“Oh, yes; and Fred and Ken Scofield were informing their father’s wife that, after cutting off the old man with an allowance, they were also going to let his insurance lapse. Now, about that time, a queer thing was happening with that young wife—queer if you keep on staring at just what you see from Astor Street. Christina got a hankering for decency.”
“You mean she liked Win Scofield?”
“She liked being his wife—if only for the novelty. The old man, for himself, was nothing to her. She was crazy about Keeban.”
“Yet married Win Scofield.”
“‘My friend’ told her to. Probably he was coming to one of the times when he was getting tired of her, anyway; he took her up, off and on; off times, he picked up with other girls. So, till he wanted her again, he thought he’d park her with the Scofield family and let her gather half a million for him.”
“What did she think when she first saw you?”
“Oh, she knew about me, sure enough. Part of ‘my friend’s’ plan in planting her in society must have been to help his scheme with me; she was his inside wire on that job and went through with her end so smoothly that no one suspected, no one even mentioned her; she wasn’t even “Among those present” printed in the paper after the Sparling affair. Undoubtedly she’d have gone right through with the arrangement rigged on old Win, if ‘my friend’ had stuck to original prospectus; but Fred and Ken didn’t make that possible. And ‘my friend’, from his point of view, was left with no other course than to croak old Win. If he was to maintain any sort of discipline, he simply had to do it.”

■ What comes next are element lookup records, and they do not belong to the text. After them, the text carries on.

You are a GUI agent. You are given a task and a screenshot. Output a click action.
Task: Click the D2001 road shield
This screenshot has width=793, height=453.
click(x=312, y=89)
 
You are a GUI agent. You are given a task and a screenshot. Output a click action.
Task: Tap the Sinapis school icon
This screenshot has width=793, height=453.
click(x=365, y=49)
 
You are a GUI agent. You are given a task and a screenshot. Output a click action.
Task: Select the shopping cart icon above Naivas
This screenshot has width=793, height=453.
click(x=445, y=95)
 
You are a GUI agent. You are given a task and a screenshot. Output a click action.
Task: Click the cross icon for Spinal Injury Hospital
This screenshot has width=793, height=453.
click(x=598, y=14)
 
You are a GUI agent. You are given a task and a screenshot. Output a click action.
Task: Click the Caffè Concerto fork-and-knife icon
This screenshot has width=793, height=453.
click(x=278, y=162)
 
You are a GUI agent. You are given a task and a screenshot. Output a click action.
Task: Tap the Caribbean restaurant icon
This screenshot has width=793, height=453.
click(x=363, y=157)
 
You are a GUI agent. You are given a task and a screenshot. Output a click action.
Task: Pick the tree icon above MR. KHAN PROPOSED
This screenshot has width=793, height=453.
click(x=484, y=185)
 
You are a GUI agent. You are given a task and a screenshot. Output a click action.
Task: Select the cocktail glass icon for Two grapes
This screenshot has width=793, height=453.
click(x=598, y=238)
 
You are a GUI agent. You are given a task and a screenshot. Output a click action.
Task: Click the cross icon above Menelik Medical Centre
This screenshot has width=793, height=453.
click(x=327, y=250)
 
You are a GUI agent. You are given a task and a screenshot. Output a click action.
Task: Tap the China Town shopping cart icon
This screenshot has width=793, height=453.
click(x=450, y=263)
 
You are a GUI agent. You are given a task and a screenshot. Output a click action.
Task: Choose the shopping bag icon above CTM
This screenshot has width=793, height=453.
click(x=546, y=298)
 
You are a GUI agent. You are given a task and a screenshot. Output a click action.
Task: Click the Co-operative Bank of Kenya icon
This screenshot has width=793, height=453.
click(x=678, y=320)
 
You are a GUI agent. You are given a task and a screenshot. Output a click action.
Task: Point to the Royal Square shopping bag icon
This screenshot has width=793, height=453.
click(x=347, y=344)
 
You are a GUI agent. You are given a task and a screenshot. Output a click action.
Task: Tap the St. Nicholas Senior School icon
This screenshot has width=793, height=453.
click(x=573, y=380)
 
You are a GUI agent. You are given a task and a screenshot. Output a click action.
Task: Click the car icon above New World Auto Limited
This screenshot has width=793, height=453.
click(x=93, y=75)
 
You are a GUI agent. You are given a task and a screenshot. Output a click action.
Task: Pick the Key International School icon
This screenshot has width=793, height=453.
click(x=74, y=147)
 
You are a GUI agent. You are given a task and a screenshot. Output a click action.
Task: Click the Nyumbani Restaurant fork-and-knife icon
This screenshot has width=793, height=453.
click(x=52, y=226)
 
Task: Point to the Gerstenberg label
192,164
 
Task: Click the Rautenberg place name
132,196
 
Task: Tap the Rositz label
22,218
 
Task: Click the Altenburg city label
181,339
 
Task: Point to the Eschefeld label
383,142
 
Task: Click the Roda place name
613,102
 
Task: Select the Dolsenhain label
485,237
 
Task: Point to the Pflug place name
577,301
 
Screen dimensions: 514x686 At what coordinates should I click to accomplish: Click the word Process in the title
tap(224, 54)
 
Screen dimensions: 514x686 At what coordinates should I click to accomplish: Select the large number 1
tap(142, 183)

“Discipline of whom? Shirley?”
“For one, among others. My brother,” said Jerry, avoiding his previous euphemism of “friend” and speaking with a queer timbre of pride, “had a leadership to maintain and improve, a certain record of success to conserve. A man in his position must, above every one else, save his face; he can let no one smile at him. Here he had let his girl go to old Win Scofield to make him some money and Win’s sons had made it impossible, unless somebody croaked Win; so Win had to be croaked; not merely for the money, but to save ‘my friend’s’ face.
“Now Shirley, on the square, tried to stop that; from the time I spoke to you, she was never against you. It’s right for her to have the insurance money that’s paid; she was not in the scheme of the croaking; nobody can ever show she was.”